The Librarian epitomized the age of Cheney and the Republican Right in its backdrop and the setting for its plot, but like all of Larry's work, eschewed overt didacticism and maintained the standards of suspense and excitement that a thriller needs.
With Salvation Boulevard, he has surpassed himself. It will make a great movie, as long, of course, as he does not allow Hollywood to dumb down his depiction of the grasping Pastor/CEO of the megachurch that features so largely in the book. 
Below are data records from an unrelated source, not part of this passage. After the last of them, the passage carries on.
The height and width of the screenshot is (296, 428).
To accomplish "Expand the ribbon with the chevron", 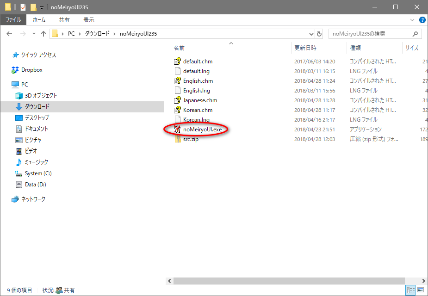I will (x=412, y=20).
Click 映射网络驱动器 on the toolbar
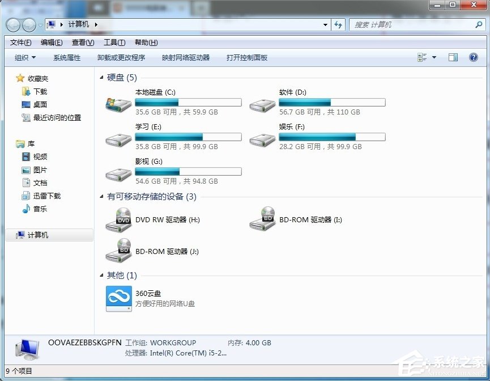 [187, 57]
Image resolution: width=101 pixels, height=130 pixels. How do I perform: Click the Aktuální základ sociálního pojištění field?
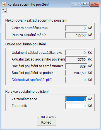(76, 59)
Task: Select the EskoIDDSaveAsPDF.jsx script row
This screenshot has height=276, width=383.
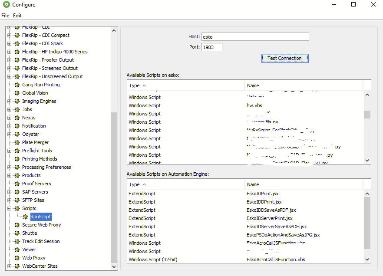Action: pyautogui.click(x=271, y=210)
However, while he holds up for excommunication the Evangelical right that has condemned the country to two terms of disaster, he is not the type of militant unbeliever that makes Atheism a new and almost equally as obsessive a creed as the religions it opposes.
He gives us a rounded view of faith, and how important it can be even to his hero, the born again private eye who has indeed benefited from his church and his belief. The Atheist in this story is the victim, almost the McGuffin, and the story articulates his beliefs.

Indeed, even his other characters, the Jewish lawyer and the Muslim victim demonstrate that people's faith can inform and shape their ethical behavior, even if he equally suggests that ethics can, in effect, be freestanding, with no need of belief in the supernatural.

The real danger, his plot demonstrates as it unfolds, is the potential for manipulation of people's best ethical instincts by religious leaders, and indeed political leaders. Under the Kaiser, a German social-democrat, a carpenter as I remember, dressed himself in a officer's uniform, and practically commandeered the town. No one dared question his authority.
Mesmerized by "terrorism," as Larry depicts, at almost every level of American Society from the President down, any abuse can be covered in the "uniform" of anti-terrorism, and far too many will just click their heels and salute.

As Larry's hero races through the mean freeways and malls of the Red States while rediscovering his ethics – and losing much in the process, we get philosophy, gun fights, family drama, shovelfuls of action to help the ethics go down.

I loved it – and emerged a born again atheist, with a revived lack of faith in the supernatural – and a renewed faith in the integrity of ordinary people.